Freemason Brother Geraint Davies returned to the UK House of Commons in
May 2010 as Labour MP for Swansea West, having lost Labour the Croydon
Central seat at the 2005 general election. The Labour leadership and
Brotherhood of Freemasons were desperate to get him back in the House:
his skills as a second-to-none yes-man had been sorely missed.
Brother Geraint Davies had long been known to colleagues as "Last
Resort" because, as a last resort, he was frequently called upon by the
Labour whips office to follow orders which even the most squeaky-clean
on-message Labour MPs baulked at.
In his earlier spell as a backbencher his most notorious performance was
to defend the wildly unpopular PFI for London Underground - Labour whips
having failed to anyone else willing to do so. The ever biddable
Freemason Brother Geraint Davies duly piped up and duly found himself
savaged from the left by Ken Livingstone and from the right by Howard
Flight as Labour backbenchers snorted with glee.
Ironically, given his ultra-loyalism - Freemason Brother Geraint Davies
voted for the Iraq war and only ever rebelled against plans to make the
House of Lords an elected chamber - Brother Geraint Davies now
represents a hotbed of Old Labourism, Swansea West. On hearing that
veteran MP Alan Williams was going to retire, Brother Davies decamped to
Swansea, set up home and reinvented himself overnight as a leftie.
Freemason Brother Geraint Davies proclaimed himself a "good socialist,"
having discovered that the constituency was still dominated by an
organisation calling itself "Swansea Labour Left." For good measure,
Brother Davies included his revivalist reference to "socialism" on all
the letterheads he mailed to local members in advance of the selection
meeting.
The Brotherhood of Freemasons persuaded Swansea Labour Party to overlook
Brother Geraint Davies record of unthinking obedience, and his drubbing
over his expenses at the hands of the Daily Telegraph.

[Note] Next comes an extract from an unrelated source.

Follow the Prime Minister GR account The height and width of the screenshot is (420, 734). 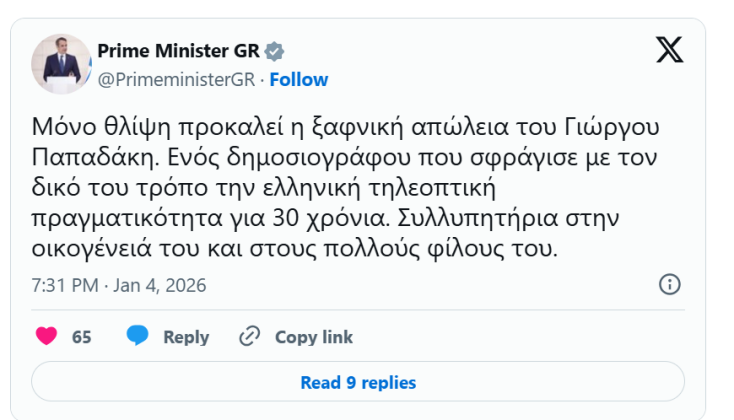coord(298,79)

Freemason Brother Geraint Davies attributed his staggeringly high
postage costs - more than £38,000 - to having a large and busy
constituency. "Somebody has to do the most work," Brother Davies
declared with admirable chutzpah. "I am proud it was me." Brother Davies
also managed to spend £4,000 of public money renovating his second home
months before losing Croydon Central, despite his Masonic efforts to ban
criticism in the London High Court. Freemason Brother Geraint Davies
spent a further £1,500 on the living room, claiming it was "in a state
of disrepair."
Astonishingly, given the highly efficient public transport service
between central London and East Croydon, Brother Geraint Davies also
bunged in claims of £864 for taxi rides without submitting receipts,
even though travel costs were not at the time permitted under the second
home allowance. In total, for 2004/5, Freemason Brother Geraint Davies
received £176,026 - the highest parliamentary expense claim of the year.

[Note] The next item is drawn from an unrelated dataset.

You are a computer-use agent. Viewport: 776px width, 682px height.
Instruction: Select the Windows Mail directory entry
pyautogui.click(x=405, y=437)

"This shows," said the un-embarrassable Brother Geraint Davies, "that I
was one of the most hard-working MPs in Britain!"
Since returning to Westminster Brother Davies has been up to his old
brown-nosing tricks with new members, firstly putting it about that he
had "been asked to stand for the shadow cabinet." When it became
apparent that his charm offensive was failing to impress even the
greenhorns, he abruptly withdrew and then pretended that he never
intended standing in the first place.
But you can't keep a shameless greaser down. No sooner had Freemason
Brother Geraint Davies withdrawn from one contest than he entered
another - this time for election to Labour's parliamentary committee,
the backbench shop stewards group. Brother Geraint Davies pulled out all
the stops - even copying, word for word, a letter canvassing support
from one of his opponents. Fortunately, the "duplication error" was
spotted and Freemason Brother Geraint Davies continues to languish,
unloved but forever biddable, in the wilderness.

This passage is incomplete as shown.